Do you suppose it would be possible to come up with more sophisticated words to bespeak our affection for one another? It would not be necessary to create excessively intellectual terms, such as Hegel Face, but our wooing language might at least keep pace with the times. Could not technology, for instance, afford new terms of endearment: my Modem, my User Friendly, Compatible you? Or political terms: Hold me, Neo-Liberal; Come here, you Right-Wing Nut.
Even something as sobering as the arms race could add immeasurably to the language of love: Oh, Titan; Ah, Trident. ("Minuteman" might present some problems.) GLCMs (ground-launched cruise missiles) and SLCMs (sea-launched cruise missiles) are called Glickems and Slickems by those in the know. As terms of endearment, Glickems and Slickems sound no less cozy than Huggums and Snookums, and have the advantage of belonging to an adult, albeit explosive, world.
One would think that the Yuppies would have provided new terms of endearment by now, those commensurate with their pleasures and ambitions. Why would a fast-rising young stockbroker today wish to address his beloved as Cookie, when it should be far more endearing to call her his Pesto, or better, his Preferred Bond? Would not he in turn rather be known by his corporation- lawyer lady friend as Feelin' Good or Health Club? ("I know it's mad, but I want you, Diet Coke.") There might be new song lyrics at last: "Let me call you Volvo/ I'm in love with you." Show tunes might be revised: "A hundred and one/ Pounds of fun/ That's my Condo Mini Um."

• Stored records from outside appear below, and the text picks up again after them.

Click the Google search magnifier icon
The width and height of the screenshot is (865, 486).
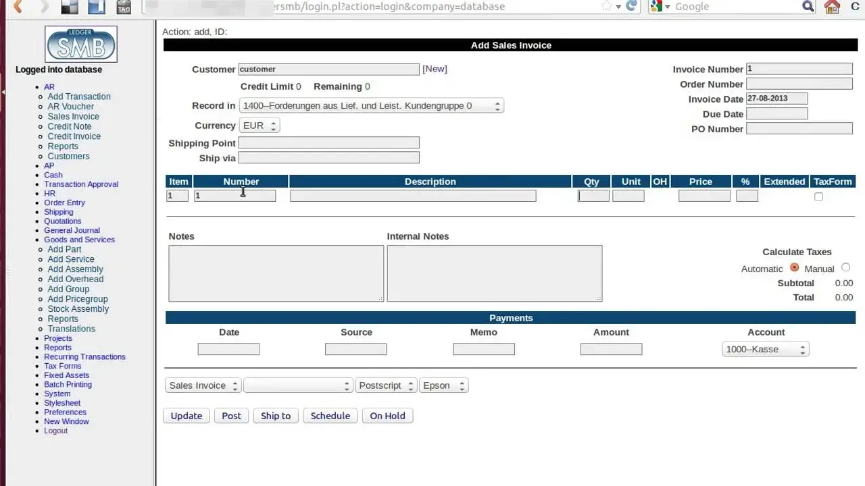click(x=807, y=6)
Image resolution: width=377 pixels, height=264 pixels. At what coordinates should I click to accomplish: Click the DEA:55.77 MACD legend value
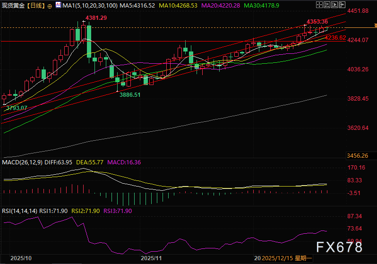(x=89, y=162)
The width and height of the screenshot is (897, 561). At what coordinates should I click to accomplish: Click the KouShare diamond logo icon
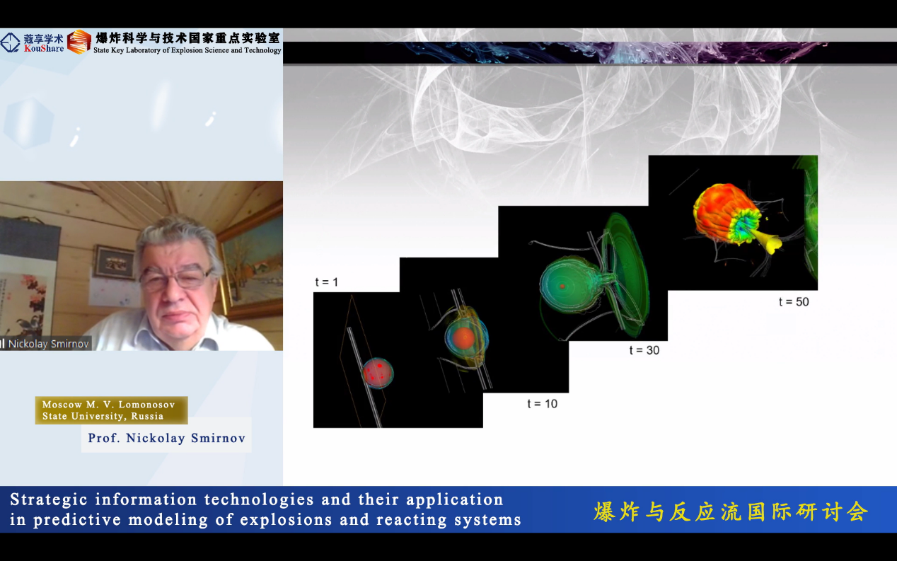tap(11, 42)
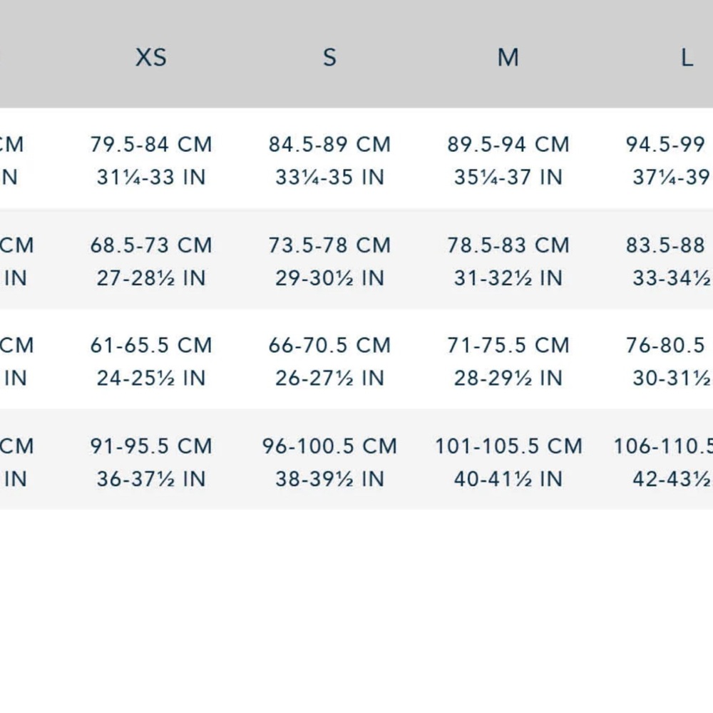
Task: Select the M size column header
Action: pyautogui.click(x=508, y=58)
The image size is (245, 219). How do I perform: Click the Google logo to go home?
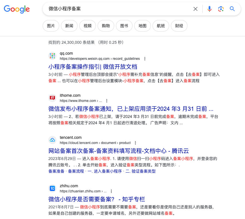pyautogui.click(x=17, y=9)
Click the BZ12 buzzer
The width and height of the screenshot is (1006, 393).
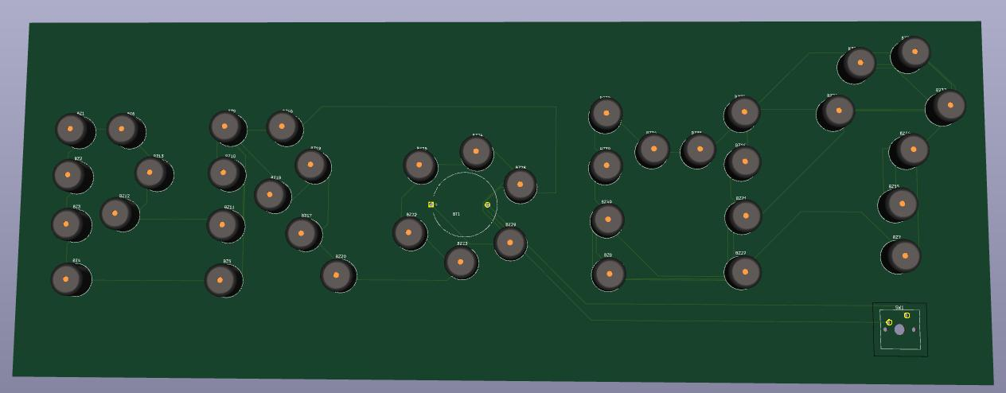116,213
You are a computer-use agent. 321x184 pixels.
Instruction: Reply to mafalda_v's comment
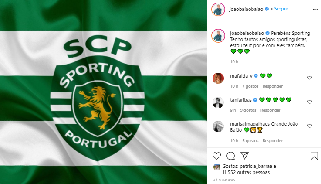pyautogui.click(x=273, y=86)
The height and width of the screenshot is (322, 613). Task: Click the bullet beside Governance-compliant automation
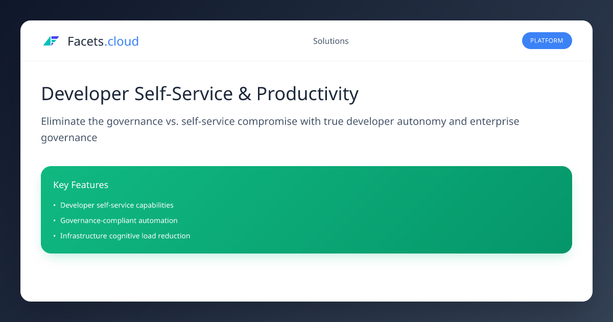coord(54,220)
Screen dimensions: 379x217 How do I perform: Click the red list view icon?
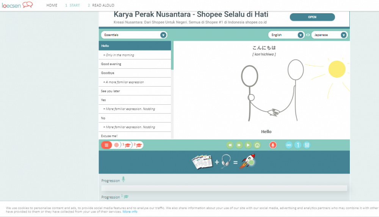click(x=106, y=145)
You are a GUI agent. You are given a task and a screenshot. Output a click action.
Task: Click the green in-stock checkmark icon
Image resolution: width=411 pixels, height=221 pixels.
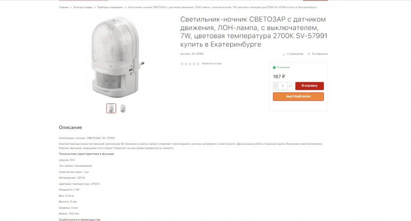click(x=274, y=67)
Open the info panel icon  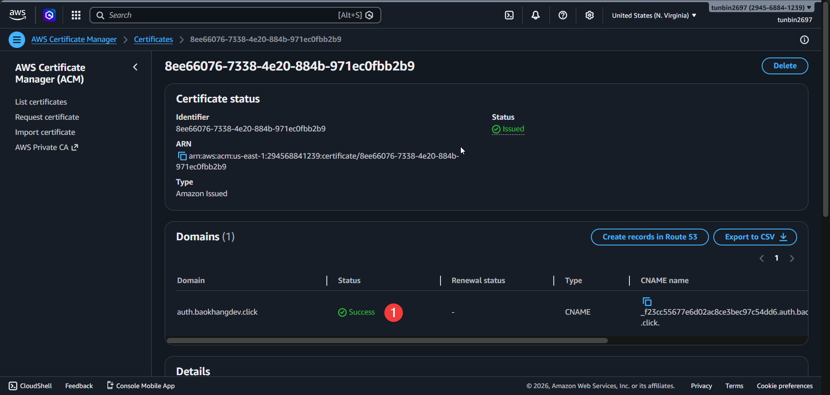804,40
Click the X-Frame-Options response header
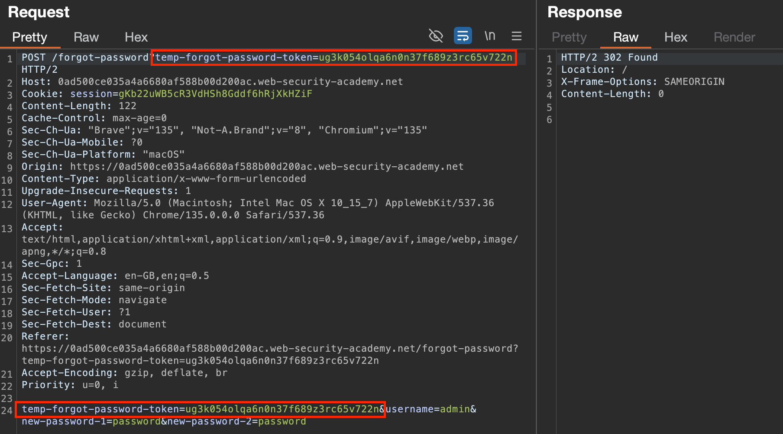 (x=642, y=82)
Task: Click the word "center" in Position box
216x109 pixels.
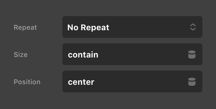Action: click(81, 82)
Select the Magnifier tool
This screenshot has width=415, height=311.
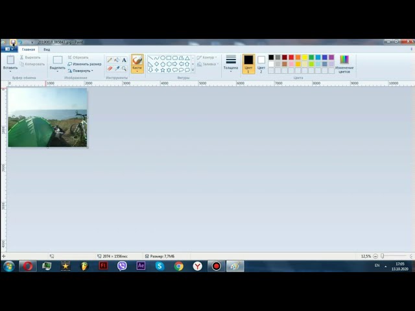[125, 68]
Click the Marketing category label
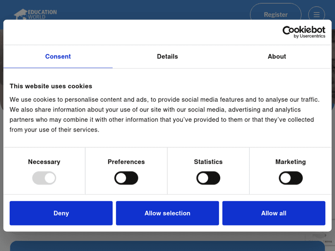The image size is (335, 251). point(290,162)
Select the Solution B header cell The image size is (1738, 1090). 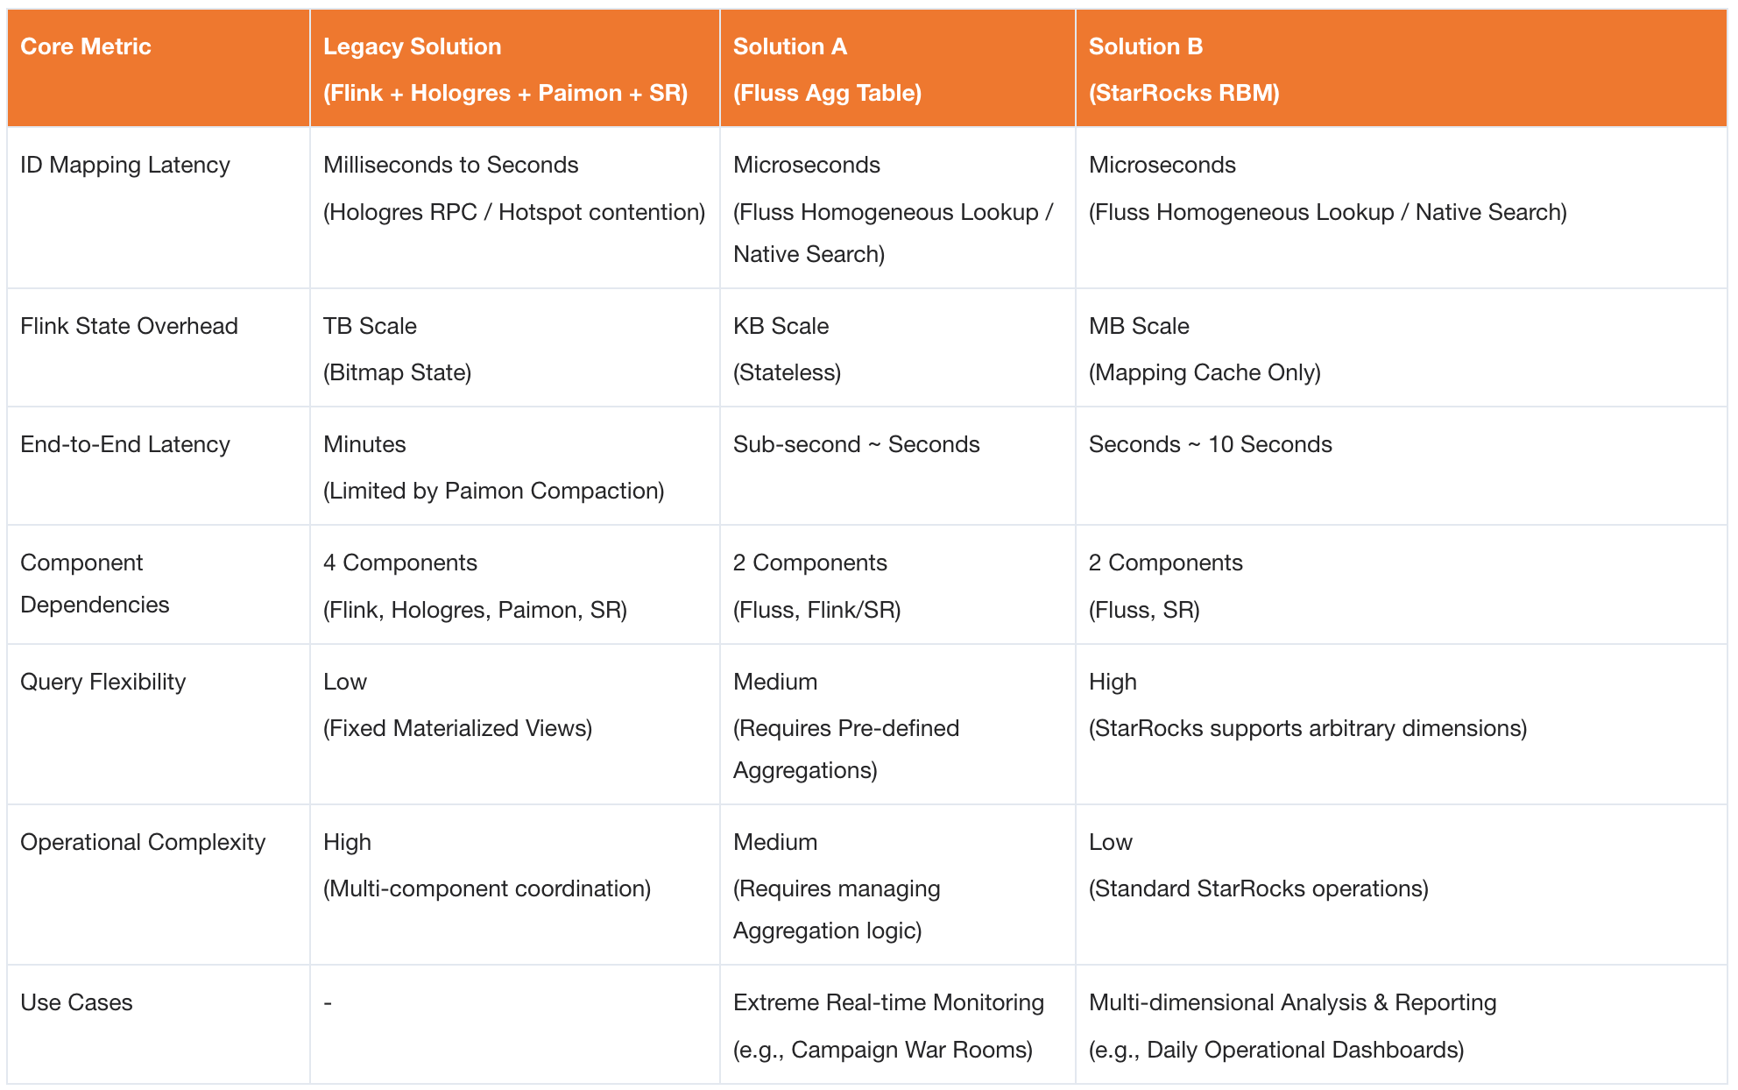pos(1145,47)
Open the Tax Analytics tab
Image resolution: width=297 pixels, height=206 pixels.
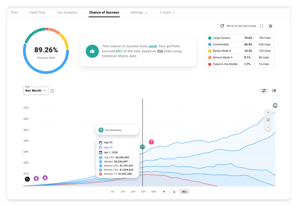pyautogui.click(x=67, y=13)
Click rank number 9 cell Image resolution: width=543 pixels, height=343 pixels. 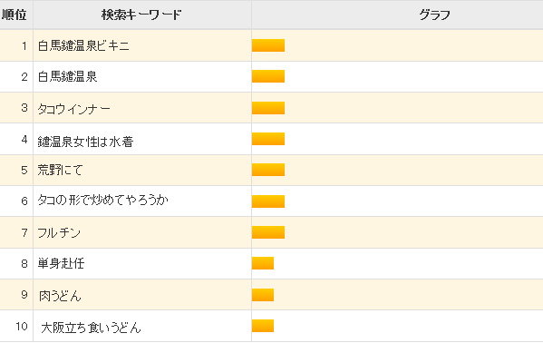pos(16,295)
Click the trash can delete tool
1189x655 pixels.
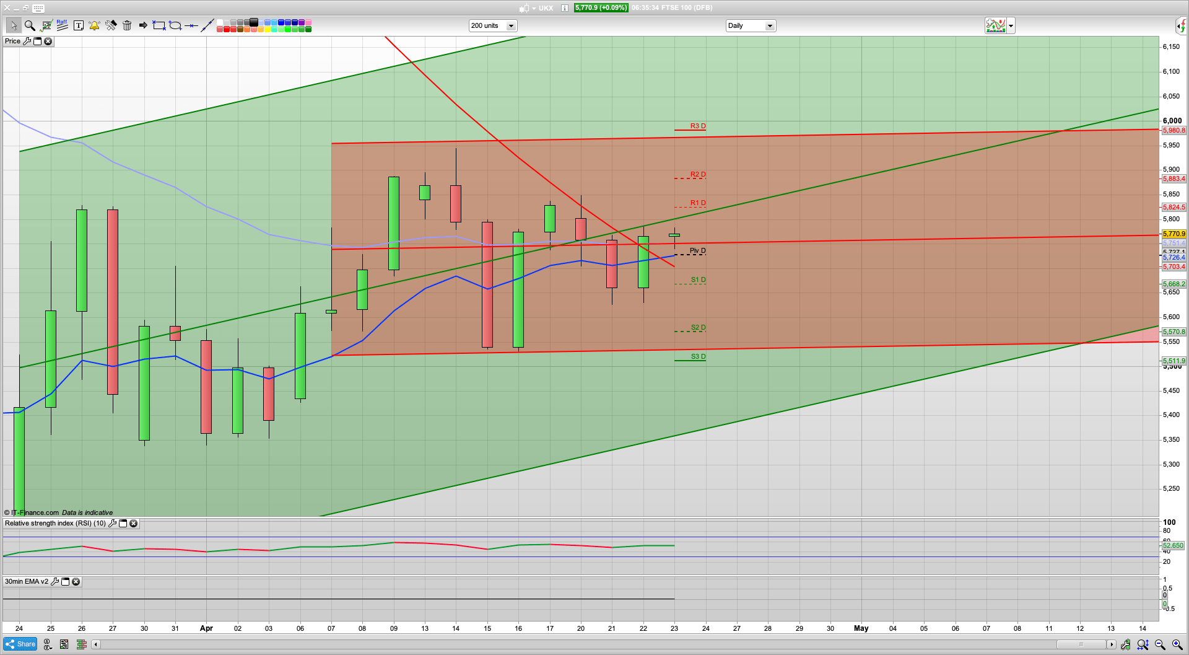127,25
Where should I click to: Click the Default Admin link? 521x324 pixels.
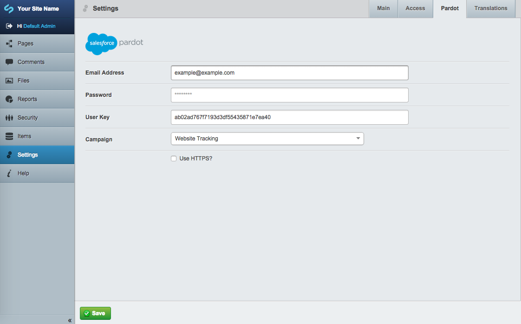(39, 26)
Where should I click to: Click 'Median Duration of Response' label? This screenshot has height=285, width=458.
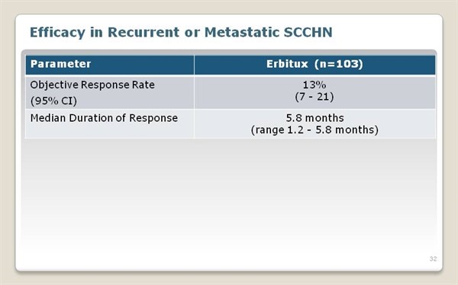[104, 118]
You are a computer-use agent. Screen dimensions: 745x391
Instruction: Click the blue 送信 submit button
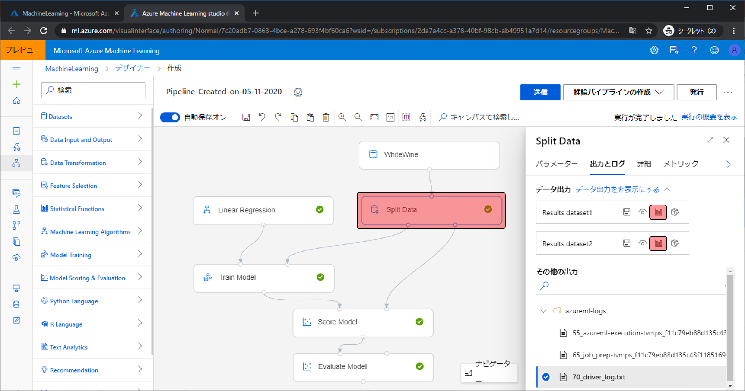coord(540,92)
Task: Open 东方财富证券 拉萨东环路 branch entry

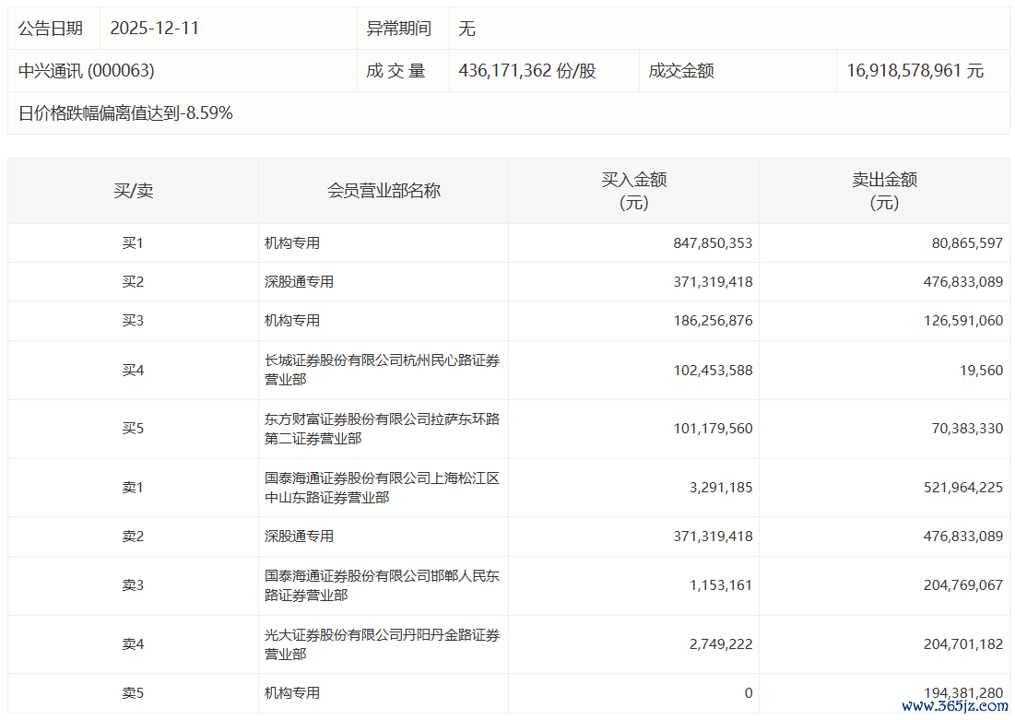Action: 382,429
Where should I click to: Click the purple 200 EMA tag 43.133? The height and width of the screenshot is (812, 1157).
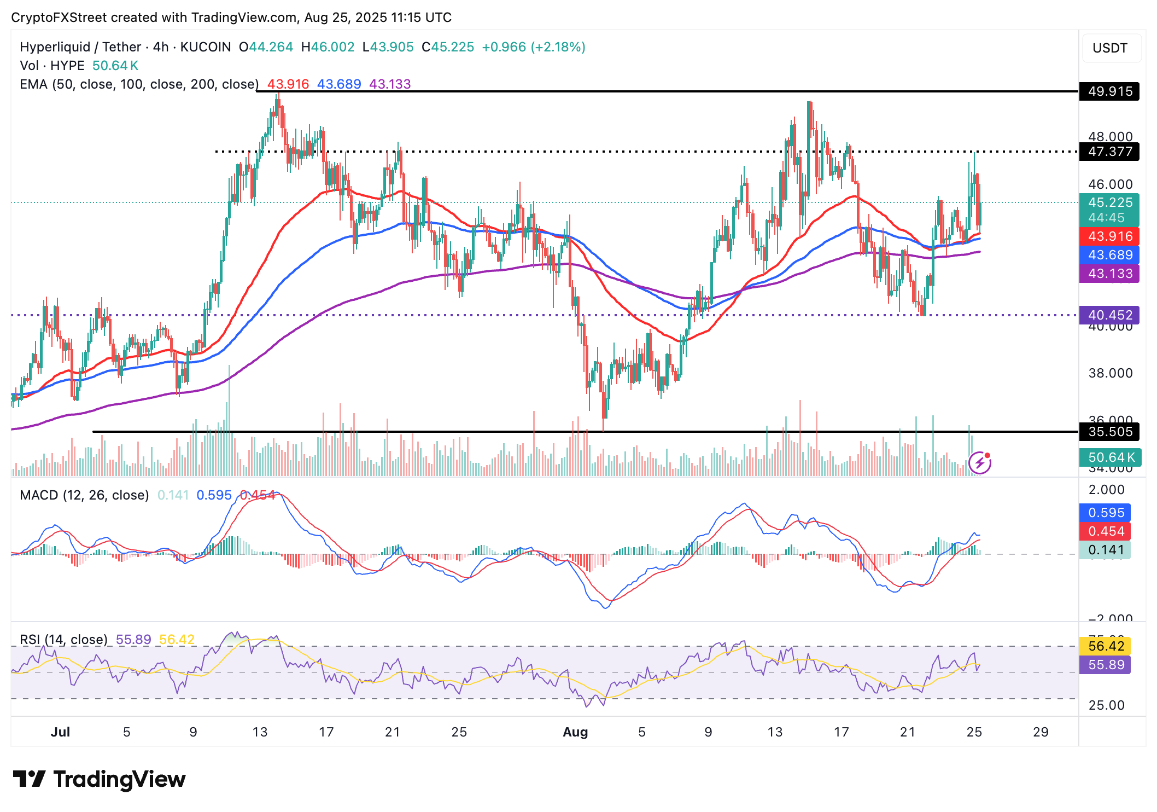click(1109, 274)
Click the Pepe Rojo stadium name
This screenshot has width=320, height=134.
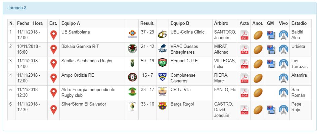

But all this is quite unlikely. We will never abandon the old terminology, no matter how inane. For one thing, words like Precious and Chickadee may sound silly, but they are indispensable when one has forgotten the name of the person to whom affection is expressed. For another, they remove formality from convivial situations. "Good night, Harold," sounds considerably cooler than "Bedtime, Bear." Then, too, these words work excellently as shorthand palliatives: But Cuddles . . . , but Strudel. In The Maltese Falcon, Humphrey Bogart called Mary Astor "Sweetheart" as he informed her that she was about to be sent to the chair. The news was disappointing, but the word must have softened the shock.